◆ Problem statement: Only the lines from the one that contains "Click the blocked commitment count 3" to the end of the material below are wanted, each duplicated exactly.

*** Data to examine

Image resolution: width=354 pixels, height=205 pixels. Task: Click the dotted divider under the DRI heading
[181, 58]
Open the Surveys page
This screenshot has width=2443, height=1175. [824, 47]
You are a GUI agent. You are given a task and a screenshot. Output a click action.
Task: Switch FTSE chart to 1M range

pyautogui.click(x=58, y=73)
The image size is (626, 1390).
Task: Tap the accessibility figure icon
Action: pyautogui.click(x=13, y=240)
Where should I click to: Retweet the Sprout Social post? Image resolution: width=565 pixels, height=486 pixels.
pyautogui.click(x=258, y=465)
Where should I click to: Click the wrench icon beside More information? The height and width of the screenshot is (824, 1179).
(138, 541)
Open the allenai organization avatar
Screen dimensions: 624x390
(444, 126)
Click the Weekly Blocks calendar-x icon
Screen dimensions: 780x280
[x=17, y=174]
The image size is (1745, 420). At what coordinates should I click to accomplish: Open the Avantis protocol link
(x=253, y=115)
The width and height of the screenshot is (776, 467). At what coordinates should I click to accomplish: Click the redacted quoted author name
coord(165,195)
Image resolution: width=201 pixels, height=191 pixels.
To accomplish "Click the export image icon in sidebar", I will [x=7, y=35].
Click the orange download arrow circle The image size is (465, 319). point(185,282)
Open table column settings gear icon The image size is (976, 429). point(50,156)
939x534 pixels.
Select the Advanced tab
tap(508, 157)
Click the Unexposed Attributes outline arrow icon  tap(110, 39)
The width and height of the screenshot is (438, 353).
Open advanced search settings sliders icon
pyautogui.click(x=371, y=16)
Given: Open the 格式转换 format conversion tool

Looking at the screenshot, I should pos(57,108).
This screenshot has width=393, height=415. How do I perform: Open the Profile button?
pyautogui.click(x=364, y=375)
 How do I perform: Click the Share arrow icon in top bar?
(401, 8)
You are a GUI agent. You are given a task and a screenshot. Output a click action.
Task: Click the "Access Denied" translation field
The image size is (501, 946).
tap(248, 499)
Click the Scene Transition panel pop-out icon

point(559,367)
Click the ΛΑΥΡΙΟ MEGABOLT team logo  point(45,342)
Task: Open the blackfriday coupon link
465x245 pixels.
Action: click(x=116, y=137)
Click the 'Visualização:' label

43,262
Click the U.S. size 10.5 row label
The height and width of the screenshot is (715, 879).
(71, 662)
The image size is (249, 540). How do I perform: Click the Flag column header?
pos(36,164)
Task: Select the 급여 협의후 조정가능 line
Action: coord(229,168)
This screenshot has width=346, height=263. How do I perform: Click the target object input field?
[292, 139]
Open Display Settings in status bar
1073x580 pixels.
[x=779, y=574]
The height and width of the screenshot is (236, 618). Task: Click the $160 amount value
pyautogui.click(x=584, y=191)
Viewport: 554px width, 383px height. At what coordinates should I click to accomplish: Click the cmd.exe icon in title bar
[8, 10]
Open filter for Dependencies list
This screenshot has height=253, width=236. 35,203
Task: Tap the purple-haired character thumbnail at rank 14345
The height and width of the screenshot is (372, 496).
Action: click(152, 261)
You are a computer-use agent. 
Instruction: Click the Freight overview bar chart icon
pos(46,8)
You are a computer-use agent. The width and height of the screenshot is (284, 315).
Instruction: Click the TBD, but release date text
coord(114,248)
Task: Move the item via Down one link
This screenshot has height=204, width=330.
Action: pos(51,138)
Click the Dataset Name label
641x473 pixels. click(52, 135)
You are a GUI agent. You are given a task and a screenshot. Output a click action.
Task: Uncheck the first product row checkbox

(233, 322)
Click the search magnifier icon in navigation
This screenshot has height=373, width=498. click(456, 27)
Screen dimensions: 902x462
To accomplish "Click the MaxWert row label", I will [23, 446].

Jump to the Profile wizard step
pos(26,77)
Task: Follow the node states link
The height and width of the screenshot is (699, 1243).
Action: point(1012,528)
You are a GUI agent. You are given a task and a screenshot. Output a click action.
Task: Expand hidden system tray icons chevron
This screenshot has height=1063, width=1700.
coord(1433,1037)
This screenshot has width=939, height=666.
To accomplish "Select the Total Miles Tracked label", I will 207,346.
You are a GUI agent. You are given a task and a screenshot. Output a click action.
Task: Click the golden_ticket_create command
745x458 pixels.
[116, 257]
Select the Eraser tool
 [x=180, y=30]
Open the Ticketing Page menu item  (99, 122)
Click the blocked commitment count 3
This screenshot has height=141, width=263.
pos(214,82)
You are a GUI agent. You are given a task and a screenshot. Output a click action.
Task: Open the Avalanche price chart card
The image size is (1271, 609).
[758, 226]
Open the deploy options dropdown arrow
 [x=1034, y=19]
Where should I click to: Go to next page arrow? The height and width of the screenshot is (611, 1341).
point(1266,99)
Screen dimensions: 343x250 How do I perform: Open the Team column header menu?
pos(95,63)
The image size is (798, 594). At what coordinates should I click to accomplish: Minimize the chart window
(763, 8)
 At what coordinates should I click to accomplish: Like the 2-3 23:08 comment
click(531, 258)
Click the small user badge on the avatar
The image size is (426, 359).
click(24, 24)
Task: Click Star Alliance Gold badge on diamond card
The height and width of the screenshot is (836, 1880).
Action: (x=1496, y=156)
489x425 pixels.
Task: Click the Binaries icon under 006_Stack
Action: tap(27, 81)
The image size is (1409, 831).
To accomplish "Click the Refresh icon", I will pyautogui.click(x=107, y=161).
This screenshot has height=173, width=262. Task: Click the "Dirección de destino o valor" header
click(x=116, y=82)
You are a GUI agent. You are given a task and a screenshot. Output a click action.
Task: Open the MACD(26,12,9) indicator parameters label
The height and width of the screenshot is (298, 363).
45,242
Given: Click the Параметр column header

******

◆ Result of this task:
Click the blocked commitment count 3
This screenshot has height=141, width=263.
pos(214,82)
You are a GUI agent. You are given a task and a screenshot. Output a click action.
Task: Open the Avalanche price chart card
The image size is (1271, 609).
[758, 226]
Open the deploy options dropdown arrow
 [x=1034, y=19]
Where should I click to: Go to next page arrow? The height and width of the screenshot is (611, 1341).
point(1266,99)
Screen dimensions: 343x250 How do I perform: Open the Team column header menu?
pos(95,63)
The image size is (798, 594). At what coordinates should I click to accomplish: Minimize the chart window
(763, 8)
 At what coordinates should I click to accomplish: Like the 2-3 23:08 comment
click(531, 258)
Click the small user badge on the avatar
The image size is (426, 359).
click(24, 24)
Task: Click Star Alliance Gold badge on diamond card
The height and width of the screenshot is (836, 1880).
Action: (x=1496, y=156)
489x425 pixels.
Task: Click the Binaries icon under 006_Stack
Action: tap(27, 81)
The image size is (1409, 831).
To accomplish "Click the Refresh icon", I will pyautogui.click(x=107, y=161).
This screenshot has height=173, width=262. Task: Click the "Dirección de destino o valor" header
click(x=116, y=82)
You are a GUI agent. You are given a task and a screenshot. Output a click action.
Task: Open the MACD(26,12,9) indicator parameters label
The height and width of the screenshot is (298, 363).
45,242
Given: Click the Параметр column header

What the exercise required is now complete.